Reproduce the items from the line with "Viewport: 1088px width, 767px height." to the line with "[x=50, y=183]", leaving out the pictures.

## Data excerpts
########################################

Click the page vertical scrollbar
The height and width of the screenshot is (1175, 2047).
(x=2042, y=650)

########################################

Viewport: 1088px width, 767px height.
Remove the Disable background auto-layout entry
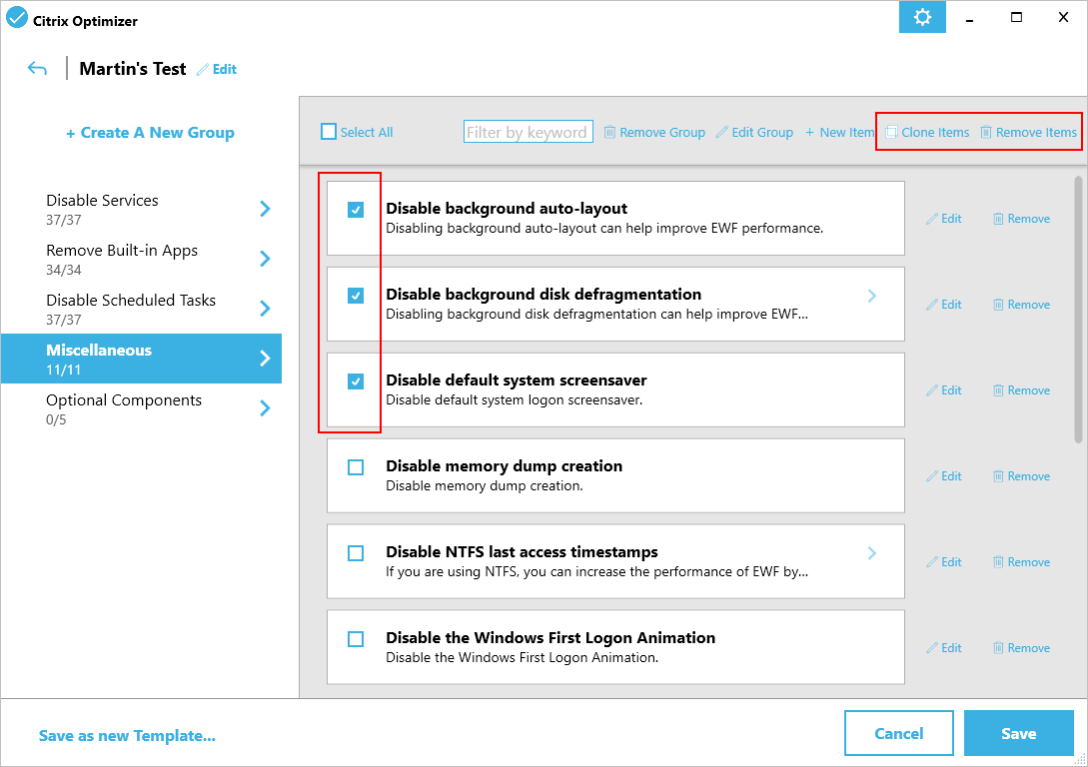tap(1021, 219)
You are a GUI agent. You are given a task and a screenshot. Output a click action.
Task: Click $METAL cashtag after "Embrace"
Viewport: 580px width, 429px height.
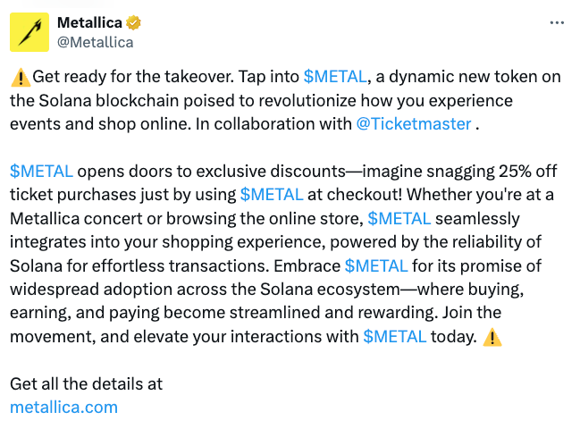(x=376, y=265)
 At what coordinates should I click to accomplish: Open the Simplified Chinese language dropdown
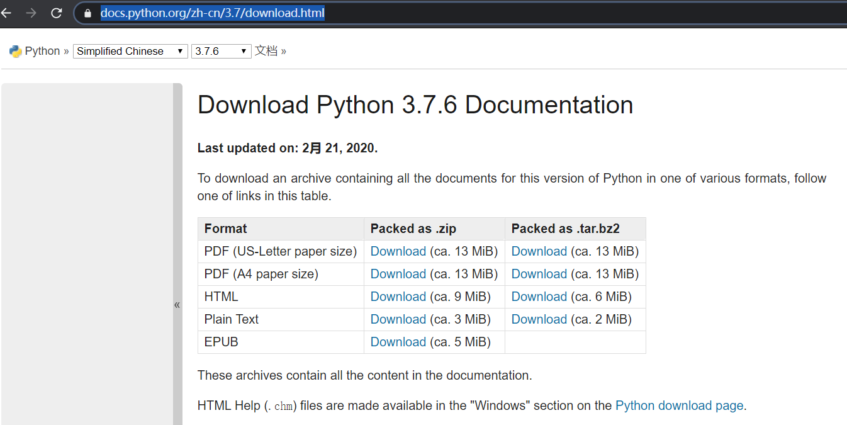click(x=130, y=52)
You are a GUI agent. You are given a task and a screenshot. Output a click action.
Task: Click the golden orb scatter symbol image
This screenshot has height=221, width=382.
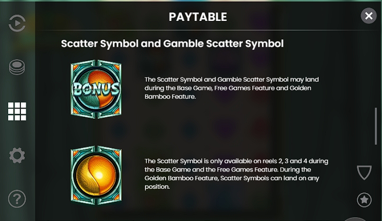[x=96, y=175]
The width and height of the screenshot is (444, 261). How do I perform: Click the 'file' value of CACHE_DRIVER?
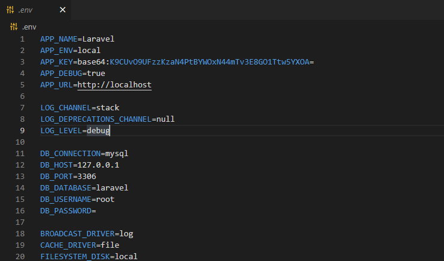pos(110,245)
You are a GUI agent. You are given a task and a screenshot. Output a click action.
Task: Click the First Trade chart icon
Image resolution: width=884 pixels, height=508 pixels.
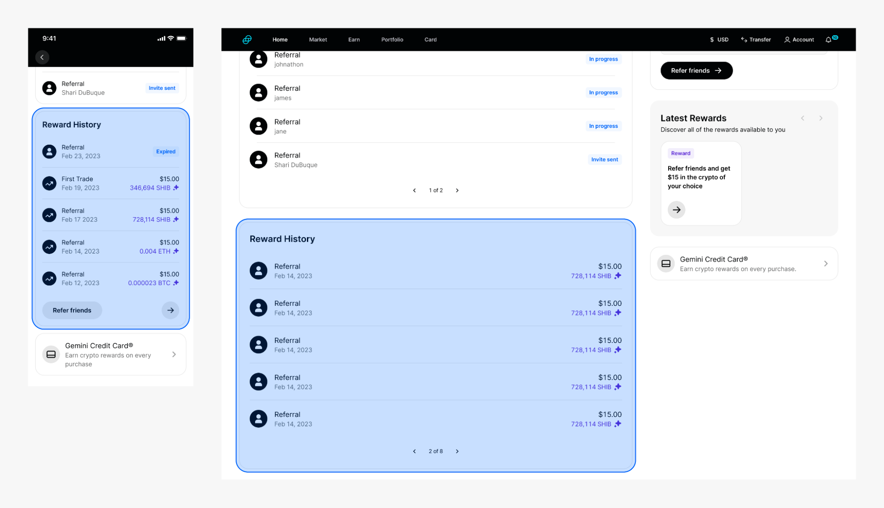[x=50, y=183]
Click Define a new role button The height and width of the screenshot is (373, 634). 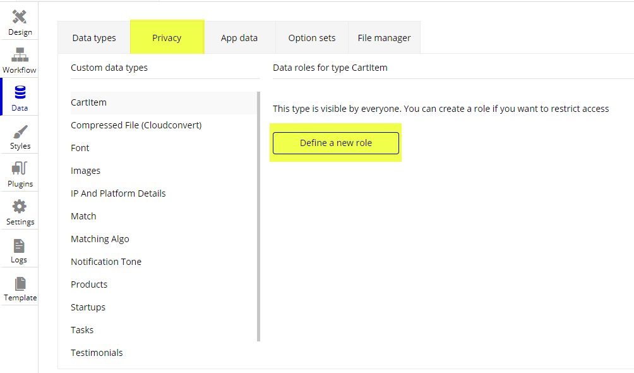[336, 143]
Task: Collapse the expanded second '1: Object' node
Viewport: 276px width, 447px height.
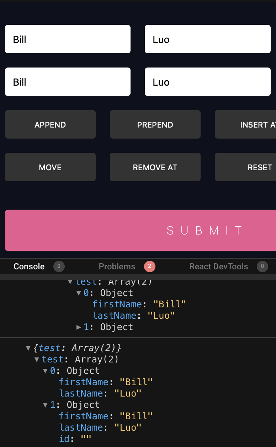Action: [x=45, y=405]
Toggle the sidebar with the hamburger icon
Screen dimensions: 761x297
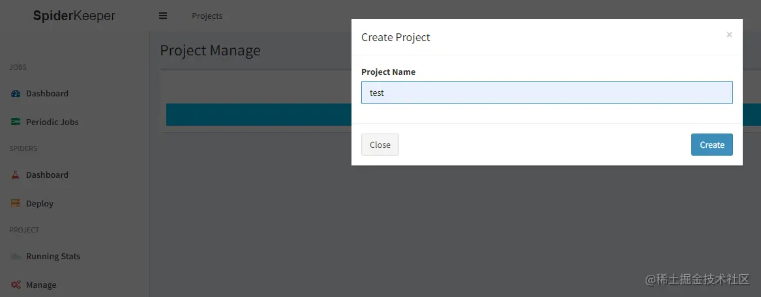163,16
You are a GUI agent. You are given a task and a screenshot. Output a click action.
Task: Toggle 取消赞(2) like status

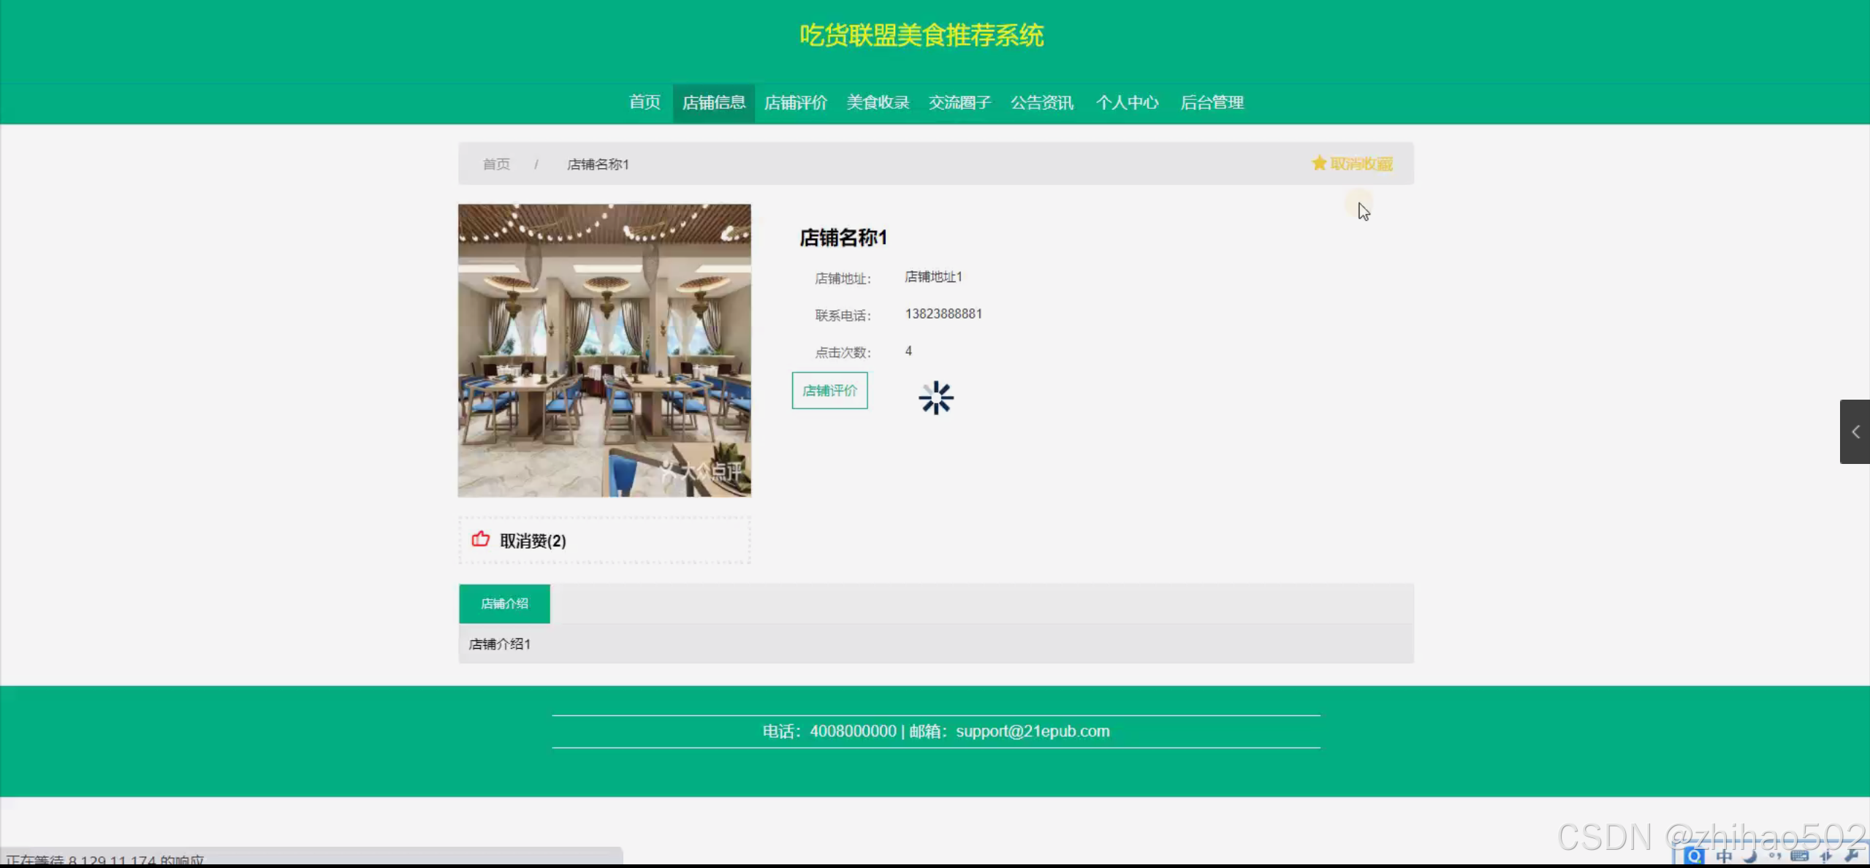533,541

########################################

## Output
Viewport: 1088px width, 767px height.
Remove the Disable background auto-layout entry
tap(1021, 219)
You are a GUI agent. You are given a task and a screenshot. Output a click action.
Task: Click $METAL cashtag after "Embrace"
Viewport: 580px width, 429px height.
(x=376, y=265)
 At what coordinates should I click to accomplish: Open the Simplified Chinese language dropdown
click(x=130, y=52)
You are a GUI agent. You are given a task and a screenshot. Output a click action.
Task: Click the golden orb scatter symbol image
This screenshot has height=221, width=382.
[x=96, y=175]
The width and height of the screenshot is (444, 261). How do I perform: Click the 'file' value of CACHE_DRIVER?
pos(110,245)
You are a GUI agent. You are given a task and a screenshot. Output a click action.
Task: Click the First Trade chart icon
Image resolution: width=884 pixels, height=508 pixels.
[x=50, y=183]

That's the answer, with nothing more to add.